» AUFGABE A:
Welcher Konzern hat laut dem Textauszug über den Digital Markets Act angekündigt, sich kaum an die Regeln halten zu wollen?

Horst D. Deckert

Europas Schutzschild gegen die Macht von Big Tech stärken

Google, Meta, Apple & Co. missbrauchen ihre Macht. Um sie daran zu hindern, braucht das DMA – Digitalmarktgesetz mehr Ressourcen. Jetzt Techkonzerne zur Kasse bitten!

Die EU hat mit dem Digital Markets Act (DMA) wichtige Regeln zu unserem Schutz geschaffen, von denen wir alle profitieren werden. Doch für deren Einhaltung braucht sie mehr qualifiziertes Kontrollpersonal als aktuell vorhanden. Das freut Konzerne wie Apple, die bereits angekündigt haben, sich kaum an die Regeln halten zu wollen. So ein Verhalten ist Gift für unsere Demokratie.

Nur mit zusätzlichen Ressourcen kann die Durchsetzung des DMA gestärkt und wir effektiv vor dem Machtmissbrauch durch Big Tech geschützt werden. Die EU soll darum Google, Meta, Apple & Co. zur Kasse bitten und von ihnen Gebühren erheben, um ihre Kontrolle zu finanzieren!

» VORLIEGENDE DATEN:
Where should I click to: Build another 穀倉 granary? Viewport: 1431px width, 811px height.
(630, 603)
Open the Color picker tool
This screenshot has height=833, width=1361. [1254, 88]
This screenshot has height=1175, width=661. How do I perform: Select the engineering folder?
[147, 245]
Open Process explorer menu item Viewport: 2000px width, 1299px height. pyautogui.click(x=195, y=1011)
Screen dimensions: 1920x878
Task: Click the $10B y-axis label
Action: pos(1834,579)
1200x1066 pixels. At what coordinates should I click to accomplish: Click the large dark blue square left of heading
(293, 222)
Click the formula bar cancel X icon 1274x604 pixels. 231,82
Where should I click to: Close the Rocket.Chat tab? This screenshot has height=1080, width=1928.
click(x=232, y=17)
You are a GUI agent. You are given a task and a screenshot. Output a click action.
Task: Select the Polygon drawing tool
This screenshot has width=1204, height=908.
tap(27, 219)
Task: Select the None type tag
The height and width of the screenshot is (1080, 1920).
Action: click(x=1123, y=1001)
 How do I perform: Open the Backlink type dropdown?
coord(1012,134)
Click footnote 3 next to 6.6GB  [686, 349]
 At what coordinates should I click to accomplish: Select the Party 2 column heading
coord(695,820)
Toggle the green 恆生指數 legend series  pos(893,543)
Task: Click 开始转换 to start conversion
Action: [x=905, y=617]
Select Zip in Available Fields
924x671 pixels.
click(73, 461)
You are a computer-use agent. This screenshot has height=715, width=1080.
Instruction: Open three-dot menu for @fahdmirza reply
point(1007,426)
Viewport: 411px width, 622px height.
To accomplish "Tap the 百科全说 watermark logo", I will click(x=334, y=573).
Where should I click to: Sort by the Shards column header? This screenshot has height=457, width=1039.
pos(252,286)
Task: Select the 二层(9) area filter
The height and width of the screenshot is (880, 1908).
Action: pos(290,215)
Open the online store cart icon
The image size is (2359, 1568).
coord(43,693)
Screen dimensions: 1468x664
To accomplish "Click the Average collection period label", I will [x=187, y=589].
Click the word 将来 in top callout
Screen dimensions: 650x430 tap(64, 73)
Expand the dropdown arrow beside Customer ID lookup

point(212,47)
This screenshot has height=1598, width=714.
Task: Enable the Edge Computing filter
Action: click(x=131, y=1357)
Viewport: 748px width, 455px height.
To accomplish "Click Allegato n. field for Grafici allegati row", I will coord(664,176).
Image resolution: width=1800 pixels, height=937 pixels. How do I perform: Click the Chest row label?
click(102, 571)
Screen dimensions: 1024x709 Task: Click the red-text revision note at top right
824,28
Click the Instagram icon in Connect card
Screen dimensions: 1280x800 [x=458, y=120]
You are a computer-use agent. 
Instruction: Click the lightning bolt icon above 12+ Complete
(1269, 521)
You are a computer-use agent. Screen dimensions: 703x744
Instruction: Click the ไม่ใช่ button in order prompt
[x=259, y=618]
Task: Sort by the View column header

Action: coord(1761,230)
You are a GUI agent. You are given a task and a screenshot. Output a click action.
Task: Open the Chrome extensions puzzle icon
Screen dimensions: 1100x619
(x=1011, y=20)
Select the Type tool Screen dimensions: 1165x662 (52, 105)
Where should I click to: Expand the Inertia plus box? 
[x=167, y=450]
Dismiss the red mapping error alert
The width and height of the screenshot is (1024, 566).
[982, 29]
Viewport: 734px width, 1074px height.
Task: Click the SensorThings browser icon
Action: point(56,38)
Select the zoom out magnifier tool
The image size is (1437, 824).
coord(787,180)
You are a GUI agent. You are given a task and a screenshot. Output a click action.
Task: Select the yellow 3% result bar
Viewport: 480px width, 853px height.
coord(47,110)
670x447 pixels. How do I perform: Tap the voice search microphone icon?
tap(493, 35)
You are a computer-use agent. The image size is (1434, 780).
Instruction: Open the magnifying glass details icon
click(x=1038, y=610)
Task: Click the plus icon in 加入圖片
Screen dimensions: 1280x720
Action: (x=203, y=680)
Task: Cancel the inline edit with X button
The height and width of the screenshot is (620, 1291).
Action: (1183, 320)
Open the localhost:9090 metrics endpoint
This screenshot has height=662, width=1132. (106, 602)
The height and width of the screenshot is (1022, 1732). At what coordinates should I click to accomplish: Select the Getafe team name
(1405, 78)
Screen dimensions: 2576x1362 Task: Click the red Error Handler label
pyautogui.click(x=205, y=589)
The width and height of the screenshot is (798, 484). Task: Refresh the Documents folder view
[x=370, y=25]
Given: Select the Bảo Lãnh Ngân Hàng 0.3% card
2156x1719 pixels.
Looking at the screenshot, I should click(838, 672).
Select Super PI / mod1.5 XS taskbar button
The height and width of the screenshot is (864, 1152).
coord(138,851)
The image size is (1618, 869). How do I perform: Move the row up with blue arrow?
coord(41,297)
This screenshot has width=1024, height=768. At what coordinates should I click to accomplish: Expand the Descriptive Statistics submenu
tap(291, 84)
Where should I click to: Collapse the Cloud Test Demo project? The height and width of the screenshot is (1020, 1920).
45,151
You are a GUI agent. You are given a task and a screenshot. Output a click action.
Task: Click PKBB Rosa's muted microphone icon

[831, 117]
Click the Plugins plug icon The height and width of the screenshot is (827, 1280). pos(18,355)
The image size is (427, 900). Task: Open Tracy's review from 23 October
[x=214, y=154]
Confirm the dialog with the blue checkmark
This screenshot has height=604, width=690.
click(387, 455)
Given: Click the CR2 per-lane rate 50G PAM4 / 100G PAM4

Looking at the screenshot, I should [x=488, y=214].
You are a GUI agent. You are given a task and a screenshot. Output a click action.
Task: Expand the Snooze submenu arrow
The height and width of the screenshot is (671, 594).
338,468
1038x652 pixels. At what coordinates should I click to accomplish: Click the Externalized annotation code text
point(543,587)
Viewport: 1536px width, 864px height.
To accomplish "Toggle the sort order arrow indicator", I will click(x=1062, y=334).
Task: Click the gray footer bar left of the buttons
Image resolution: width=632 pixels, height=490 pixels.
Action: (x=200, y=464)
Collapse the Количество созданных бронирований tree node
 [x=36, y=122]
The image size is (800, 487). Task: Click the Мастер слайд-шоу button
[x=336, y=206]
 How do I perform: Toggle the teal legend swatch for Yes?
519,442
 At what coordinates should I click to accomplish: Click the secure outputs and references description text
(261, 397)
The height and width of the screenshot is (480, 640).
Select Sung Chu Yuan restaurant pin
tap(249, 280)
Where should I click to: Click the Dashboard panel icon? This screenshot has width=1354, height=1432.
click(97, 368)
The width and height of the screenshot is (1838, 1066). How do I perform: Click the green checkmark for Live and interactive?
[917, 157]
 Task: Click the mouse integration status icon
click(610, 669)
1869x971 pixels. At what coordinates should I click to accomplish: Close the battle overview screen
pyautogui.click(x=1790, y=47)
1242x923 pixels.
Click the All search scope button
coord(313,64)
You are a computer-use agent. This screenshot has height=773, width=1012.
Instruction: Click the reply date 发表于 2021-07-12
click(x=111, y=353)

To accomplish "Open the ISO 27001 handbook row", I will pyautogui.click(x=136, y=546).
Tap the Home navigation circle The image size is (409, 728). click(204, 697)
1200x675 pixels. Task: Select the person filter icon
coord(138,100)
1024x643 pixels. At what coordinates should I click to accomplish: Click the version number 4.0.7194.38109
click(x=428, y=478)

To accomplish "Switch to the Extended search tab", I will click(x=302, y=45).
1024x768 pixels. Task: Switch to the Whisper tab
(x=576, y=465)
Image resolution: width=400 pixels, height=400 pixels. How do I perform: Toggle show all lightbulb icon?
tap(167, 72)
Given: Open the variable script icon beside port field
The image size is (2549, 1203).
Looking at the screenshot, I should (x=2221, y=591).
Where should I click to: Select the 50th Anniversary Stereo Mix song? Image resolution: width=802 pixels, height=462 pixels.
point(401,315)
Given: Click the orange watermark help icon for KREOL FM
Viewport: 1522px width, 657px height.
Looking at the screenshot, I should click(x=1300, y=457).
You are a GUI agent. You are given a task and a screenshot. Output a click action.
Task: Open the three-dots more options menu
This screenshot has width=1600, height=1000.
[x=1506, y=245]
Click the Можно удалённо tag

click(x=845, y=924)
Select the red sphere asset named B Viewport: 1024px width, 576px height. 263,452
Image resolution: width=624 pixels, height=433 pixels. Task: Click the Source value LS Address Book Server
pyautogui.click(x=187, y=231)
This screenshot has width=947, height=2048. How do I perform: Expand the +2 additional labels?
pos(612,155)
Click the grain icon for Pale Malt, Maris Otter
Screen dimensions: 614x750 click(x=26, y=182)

» AUFGABE B:
Gib aus den Zeilen oben alles ab der Zeile mit „The width and height of the screenshot is (1838, 1066).“ bis hinunter zur Zeile mit „pyautogui.click(x=1790, y=47)“ unverändert wieder, beide Zeilen eingeschlossen.

» MUSTERLÖSUNG A:
Apple

» MUSTERLÖSUNG B:
The width and height of the screenshot is (1838, 1066). How do I perform: Click the green checkmark for Live and interactive?
[917, 157]
 Task: Click the mouse integration status icon
click(610, 669)
1869x971 pixels. At what coordinates should I click to accomplish: Close the battle overview screen
pyautogui.click(x=1790, y=47)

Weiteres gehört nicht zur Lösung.